Unlike signals, eventfd does not interrupt execution asynchronously—the read() blocks until data is available, which is the normal event-loop pattern. Unlike pipes (used in the self-pipe trick), eventfd requires only one file descriptor instead of two, supports epoll, and has lower overhead. It is particularly useful for thread notification, wake-up pipes in event loops, and synchronization between a signal handler thread and a main event loop.
Further Reading
- signal(7) — Linux man page — Overview of signals on Linux
- sigaction(2) — Linux man page — Signal action API reference
- signal-safety(7) — Linux man page — Async-signal-safe functions list
- kill(2) — Linux man page — Sending signals between processes
- Pipes & Named Pipes (FIFO) — pipe-based IPC — Anonymous and named pipe communication
- Process Concept — process management and scheduling — Process creation, termination, and lifecycle management
Conclusion
Signals are the oldest form of process communication in Unix systems — async notifications that can interrupt execution at any point. While the concept is simple, signal handling exposes the tension between the kernel’s event delivery model and safe user-space execution. The rules around async-signal-safety, EINTR handling, and signal mask management exist because signals cross protection boundaries in ways that normal function calls do not.

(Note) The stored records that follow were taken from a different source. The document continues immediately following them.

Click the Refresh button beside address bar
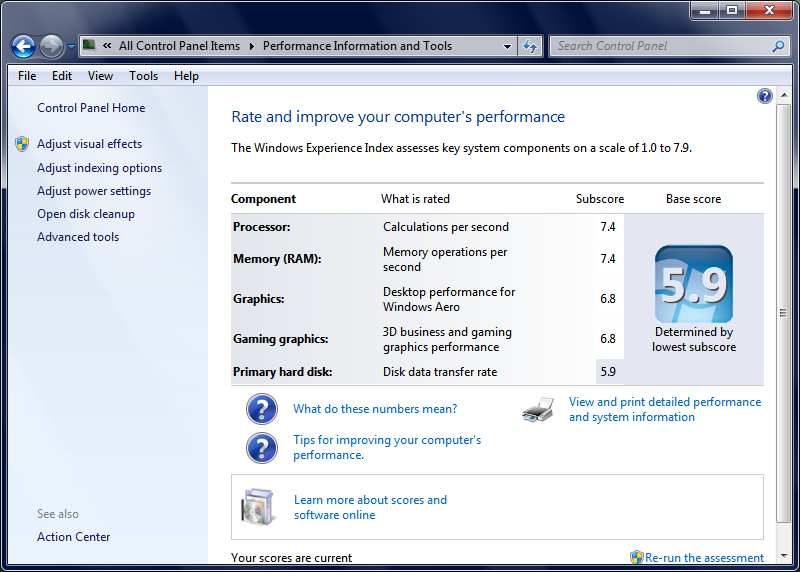 pyautogui.click(x=530, y=46)
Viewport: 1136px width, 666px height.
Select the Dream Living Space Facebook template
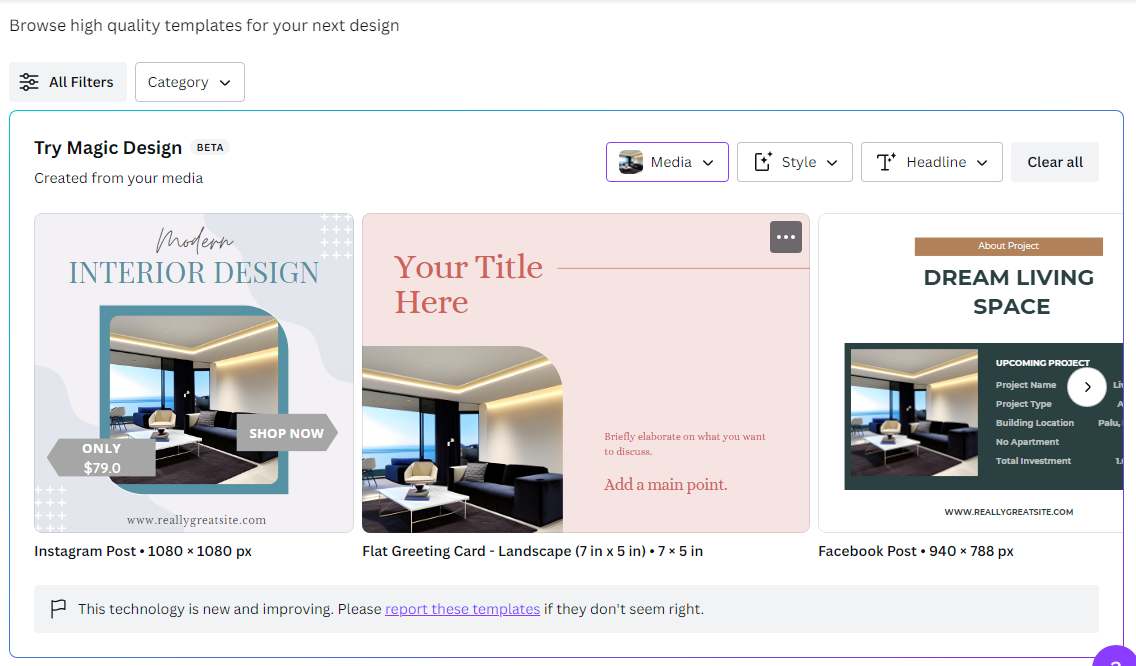(x=971, y=373)
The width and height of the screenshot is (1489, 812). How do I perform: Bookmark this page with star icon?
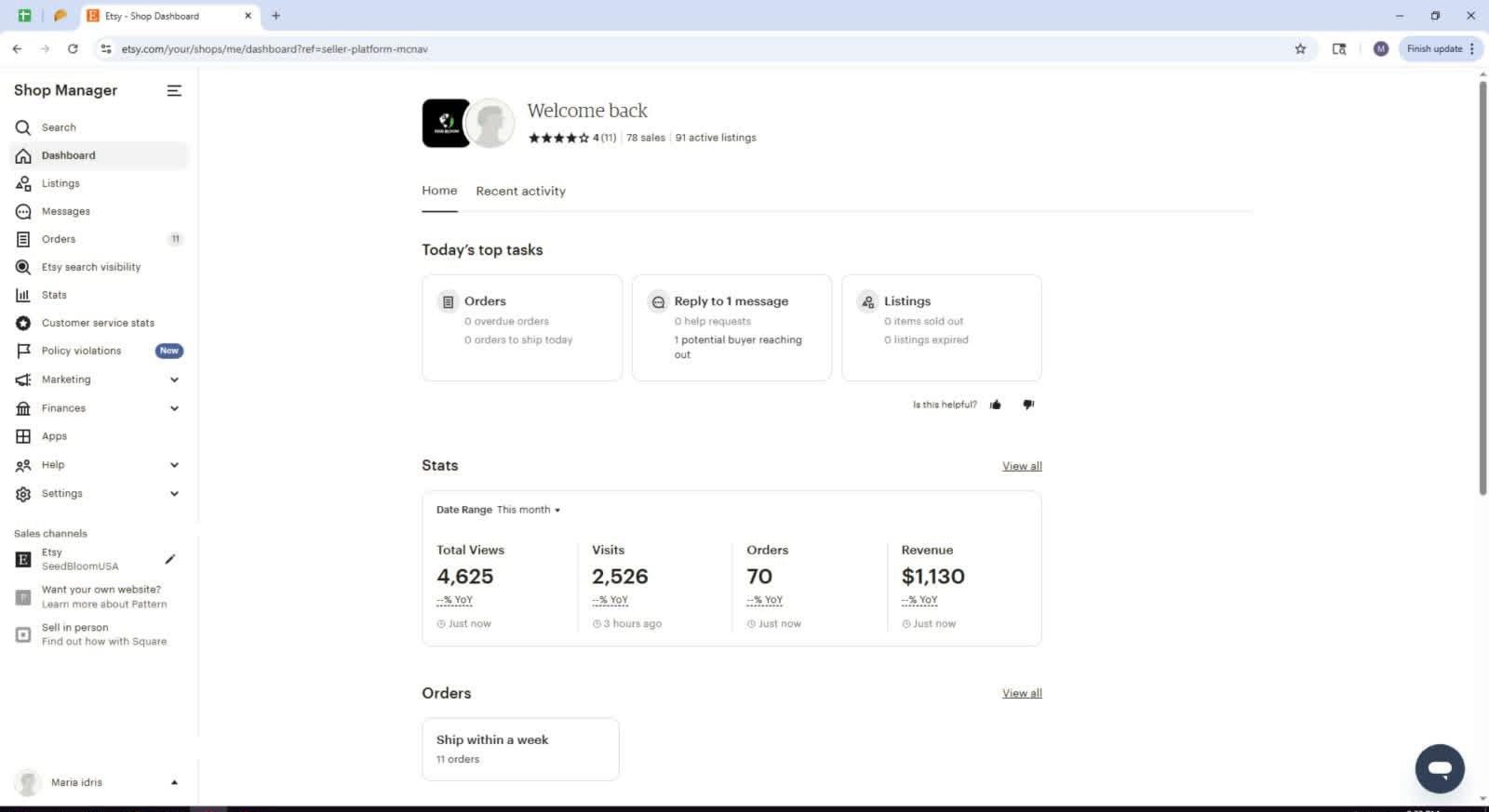(x=1300, y=49)
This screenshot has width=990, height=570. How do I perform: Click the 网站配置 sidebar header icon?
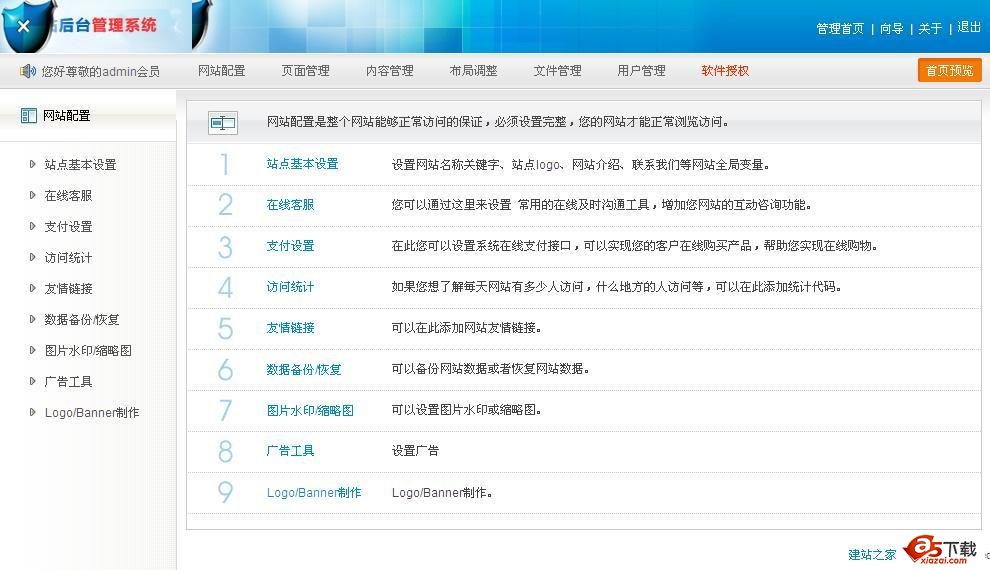coord(29,116)
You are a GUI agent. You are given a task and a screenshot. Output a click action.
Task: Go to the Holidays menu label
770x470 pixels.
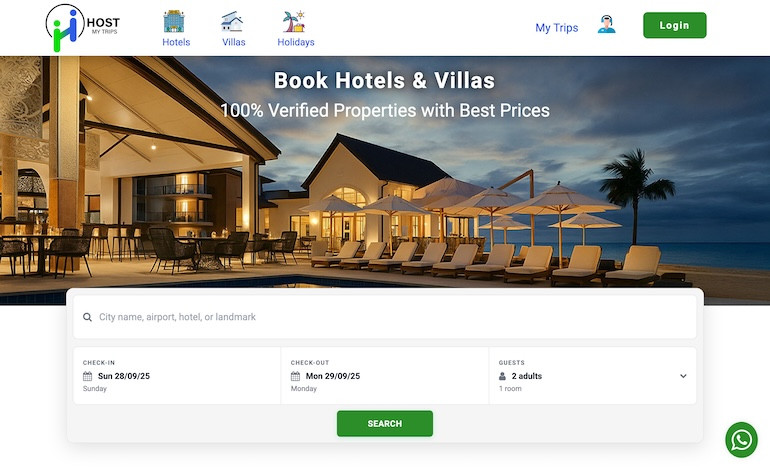(x=296, y=42)
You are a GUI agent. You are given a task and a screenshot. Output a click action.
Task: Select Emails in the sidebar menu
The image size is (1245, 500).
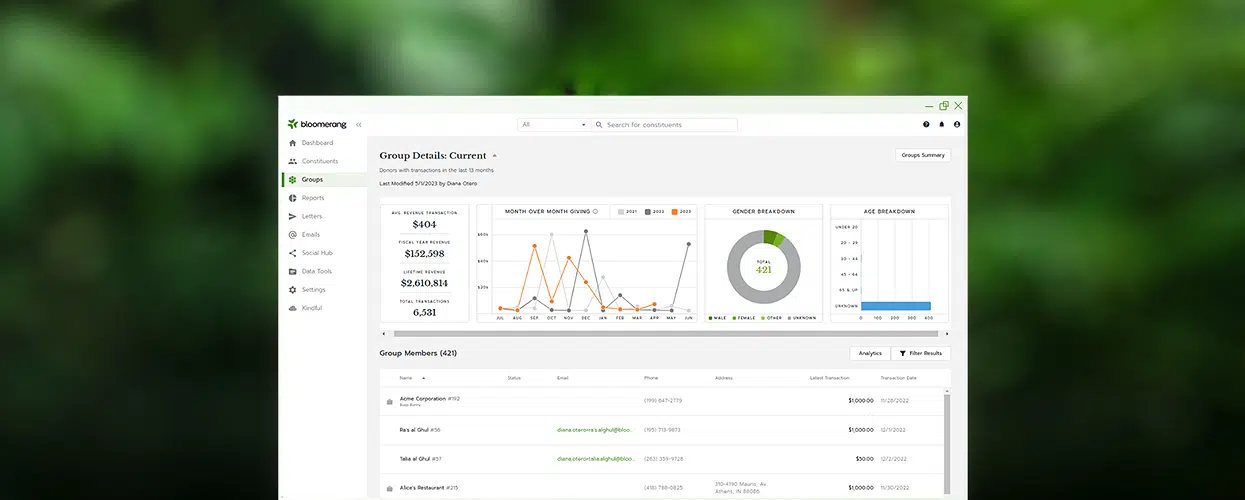(x=311, y=235)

As systems evolved, signals gave way to more sophisticated event delivery mechanisms: event loops with select()/poll()/epoll(), kernel event queues in modern kernels, and asynchronous I/O APIs. Yet signals persist because they remain the only kernel-to-process notification mechanism for certain events (child exit, resource limits, crashes) that have no alternative.
For continued learning, explore how eventfd() provides a signal-like notification mechanism compatible with epoll(), and study how modern Linux uses real-time signals (SIGRTMIN to SIGRTMAX) with siginfo delivery for richer signal payloads beyond simple notifications.